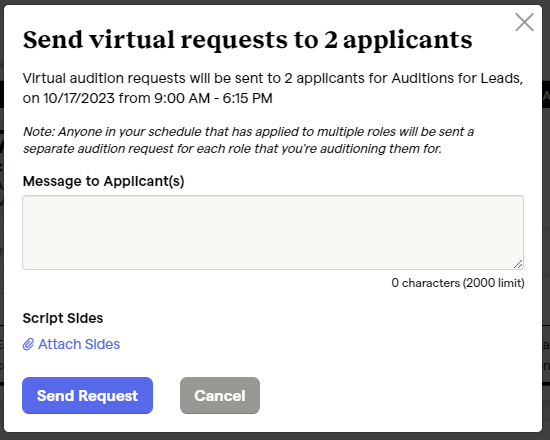Click the dark overlay left of the dialog
The image size is (550, 440).
[x=2, y=220]
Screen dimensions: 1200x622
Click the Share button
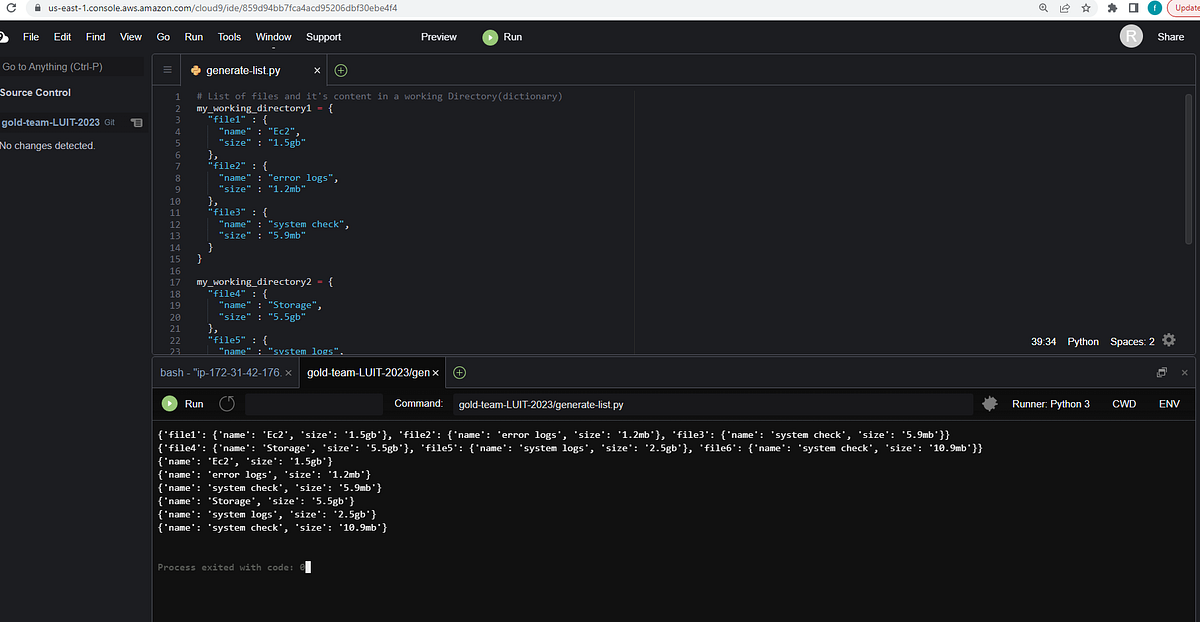(1171, 37)
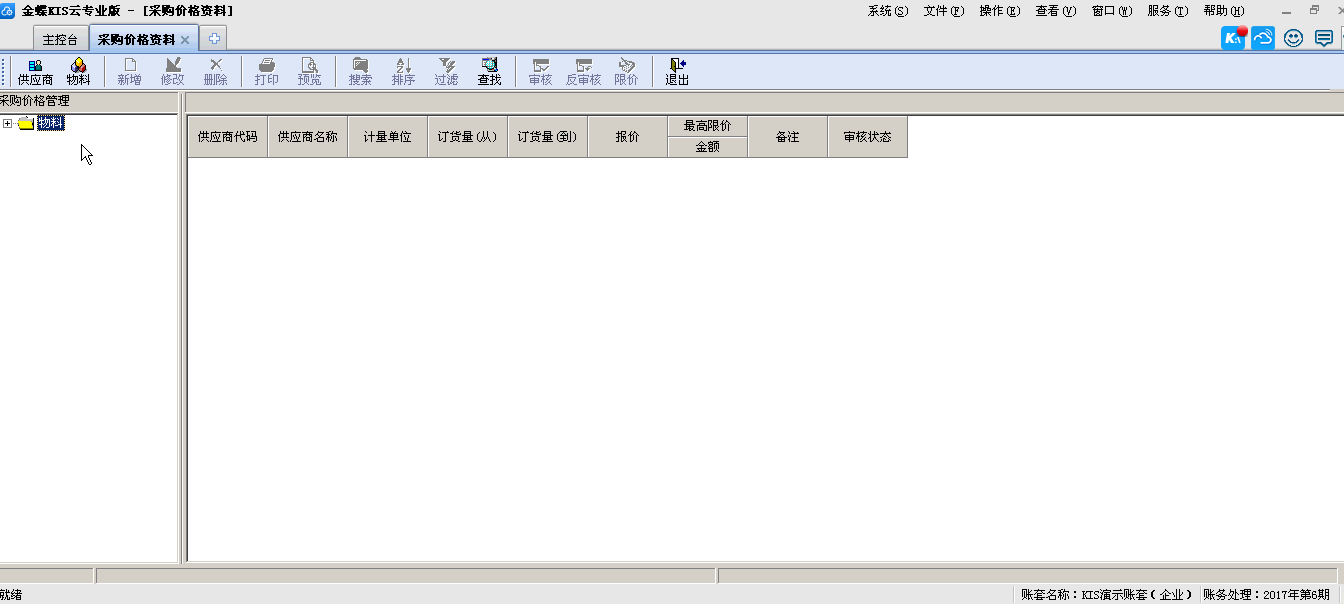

● What to produce:
When you reach the line that contains "Screen dimensions: 1200x622" in the records above, copy it and every line after it exactly through the last one, leaving out the pictures.

● Answer to this exercise:
Screen dimensions: 1200x622
Click the Share button
(1171, 37)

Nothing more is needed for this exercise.